Irak Kürdistan’ındaki Zaho kenti bölgesinde gerçekleştirilen zalimce saldırı, coğrafyamızın kirli emeller peşinde koşanların hedefinde olduğunun açık göstergesidir. Zaho, Türkiye sınırına en yakın, Habur Sınır Kapısı ve Musul yolunun üstünde, ticaret trafiğinin geçtiği bir şehirdir.
Düne kadar asıl failin kim olduğu konusu hala tartışılıyordu. Aslında fail belli... Fail, özelde Kürdistan’ın, genelde de İslam beldelerinin huzur ve selametini istemeyen bilumum karanlık odaklardır. Olay her kim tarafından yapılmışsa, karanlık hücrelerin çirkin emelleri için yapılmıştır. Bu böyle biline!
Saldırı, Joe Biden’in siyonist israilin güvenliği ve İslam ülkeleri arasındaki ihtilafı körüklemeye yönelik bölge ziyareti sonrası ve yine aynı şekilde Türkiye, Rusya ve İran Cumhurbaşkanları arasında gerçekleştirilen zirvenin ardından gerçekleşti.
Türkiye’nin Suriye sınır boylarındaki PKK’ye yönelik operasyon hazırlığı da bu arada unutulmamalıdır.
Şu an için saldırıyı kimin yaptığı bilinmiyor. Öncelikle belirtmek gerekir ki Türkiye’nin saldırı ile alakalı açıklaması tam açık değildi. Malum olduğu üzere saldırıyla alakalı Türkiye Dışişleri Bakanlığı bir açıklama yaptı. Açıklamada Bakanlık, saldırıyı kınamakla birlikte saldırganların ortaya çıkarılması konusunda araştırmaya hazır olduğunu ifade etti.
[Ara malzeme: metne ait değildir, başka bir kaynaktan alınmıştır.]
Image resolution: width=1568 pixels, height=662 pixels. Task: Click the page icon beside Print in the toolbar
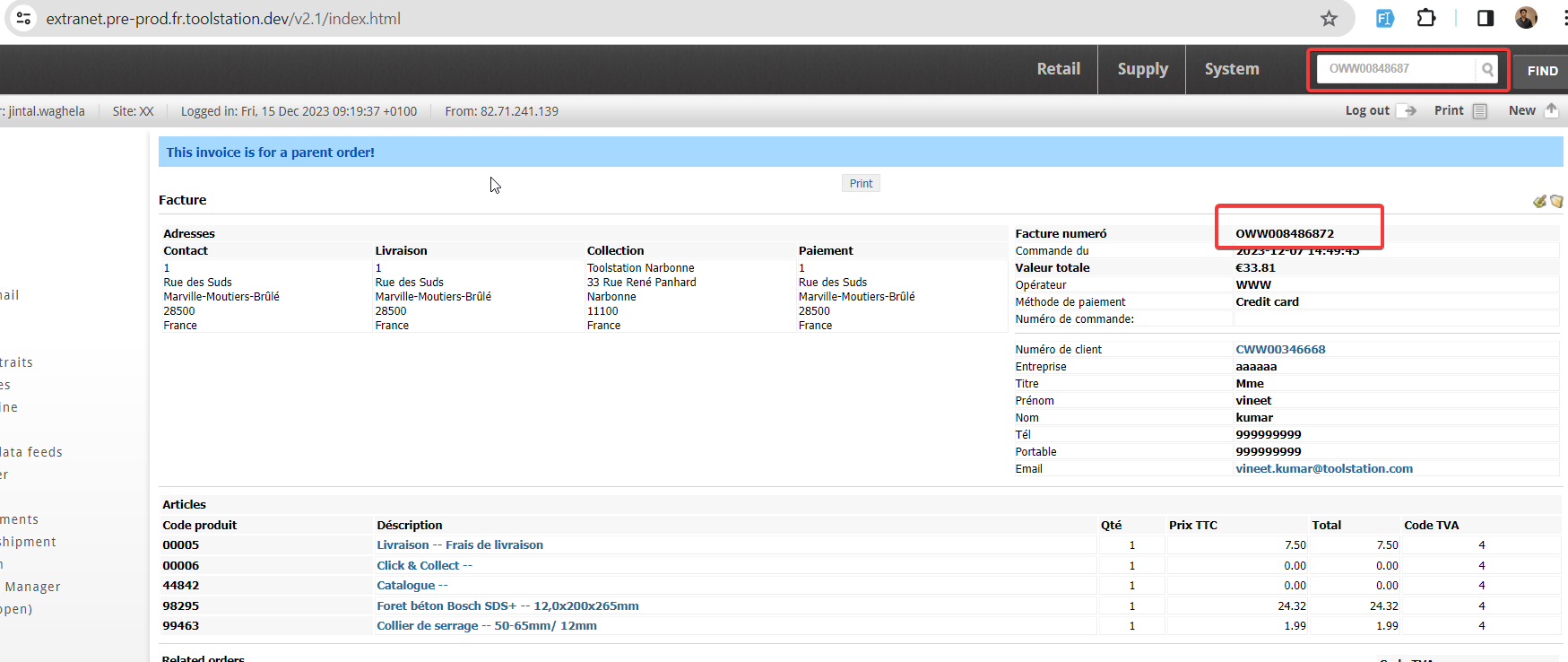[x=1479, y=110]
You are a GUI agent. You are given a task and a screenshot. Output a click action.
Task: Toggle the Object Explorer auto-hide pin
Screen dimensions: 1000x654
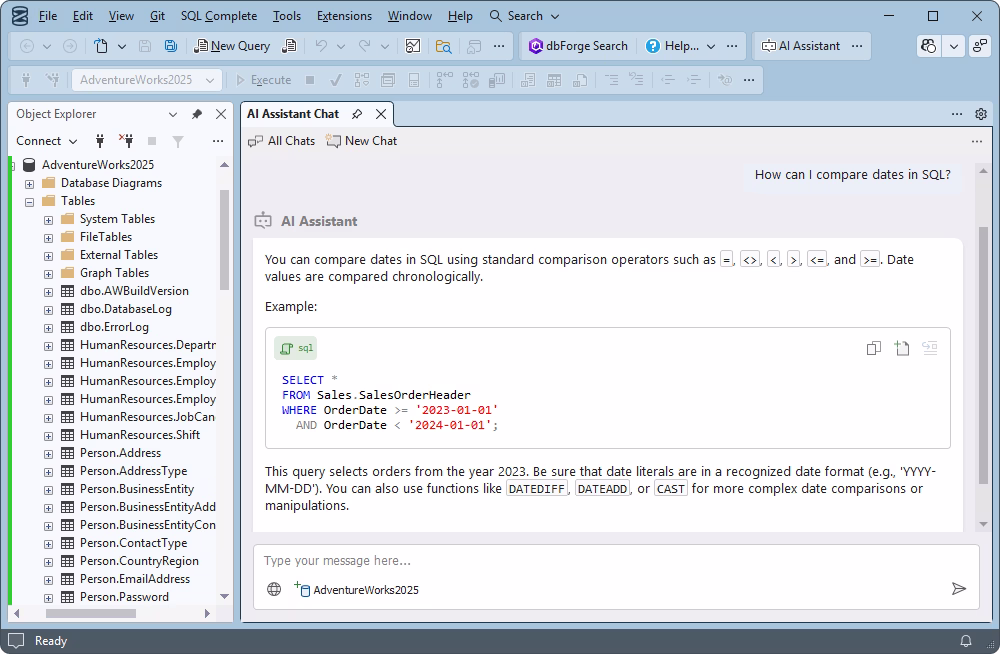[x=197, y=114]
Sonradan Dışişleri Bakanının yaptığı açıklamada, "Türk Silahlı Kuvvetlerinden aldığımız bilgiye göre, sivillere yönelik herhangi bir saldırı olmamıştır" şeklindeki ifadeleri şüphe uyandırdı. ‘Direk sivillere yönelik olmadı, başkasına yönelikti, ancak siviller isabet aldı’ anlamını da içeren bu ifadeler yine bir Roboski vakasıyla karşı karşıya olunabileceğinin işaretini veriyordu.
Aradaki fark o zaman saldırıyı hemen üstlenme vardı ve ne yazık ki o mağdurlarla ilgili gelen bilgi yanlıştı, onlar terörist değil, normal vatandaştı. Bu sefer direk sivillerin öldürülmesi olayı var ve doğal olarak herkes kendi ismi anılmasın istiyor.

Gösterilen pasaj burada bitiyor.